1. What were you doing before you became a Software Engineer? 

Bug-related things. And by bugs I mean insects, not software bugs. I worked as an entomologist studying the evolutionary biology and taxonomy of soapberry bugs. I also worked on mosquito and tick repellent efficacy trials. That brought me to the CA Department of Public Health where I helped coordinate the state’s West Nile virus surveillance program. But since all science relies on a) data, and b) an audience, I found myself doing a lot of database and web-related work. One day I started working through a book on C++. It was awesome. Then I applied to Ada.

2. Where are you currently working and what do you do? 
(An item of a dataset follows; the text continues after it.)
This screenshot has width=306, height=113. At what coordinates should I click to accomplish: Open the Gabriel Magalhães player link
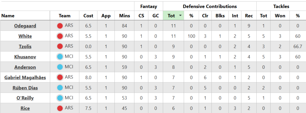pyautogui.click(x=25, y=78)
I’m an SDE (software development engineer) on Amazon’s Fulfillment Technologies team. We build the software that helps you get your order on time. My specific team owns a tool that enables all fulfillment centers worldwide to track outbound shipment data. If our team were a movie, it would be an action thriller about scale and distributed systems. Our main service processes hundreds of millions of messages per day. My role is to help maintain and improve this tool and the services backing it.

3. What’s your favorite part of your job?

I want to say that my job is my favorite part of my job since I really like coding, but that’s kind of tautological. So aside from my job, here are my other favorite parts of my job. First: My team. Because they’re super smart, dedicated, and fun to work with. Second: Amazon’s Leadership Principles. Because they’re effective and have helped my growth as a new dev. Third: Amazon Web Services. Because it enhances my quality of life by making my job easier.

4. Describe a typical day in your role.

My team has stand-up every morning. After stand-up, I usually work on reviewing code. Then I lunch. After lunch, I work on whatever task I’ve picked up from the sprint. For the most part, we get to choose what tasks to work on. I like to pick up the tasks that I initially perceive as scary. This is because “scary” tasks are the best for maximizing learning. Most days I’ll spend some time addressing code review comments, which I enjoy because it’s a tremendous learning opportunity. Then I might switch it up and work on another task I’ve picked up. If I’m deploying a big change soon, I might write up a CM (which is basically a detailed deployment plan with validation steps). If I’m on-call, my day consists almost entirely of working on tickets, which entails a lot of interesting problem-solving.

5. Any advice you have for others looking to enter the tech industry as a programmer. 

Do a thing, even if it’s small. Use a book or online tutorial to help you build something or solve a problem. It also helps to have a mentor already in the tech industry. You can do this by going to meet-ups or networking (read: shamelessly bug all your friends and their friends and everybody you encounter until you find a mentor). Be proud of any and all achievements, no matter how small. Feel good about what you’ve learned. Be okay with feeling frustrated or overwhelmed. Keep trying, even when things are very difficult. Hard work in the right direction will always pay off.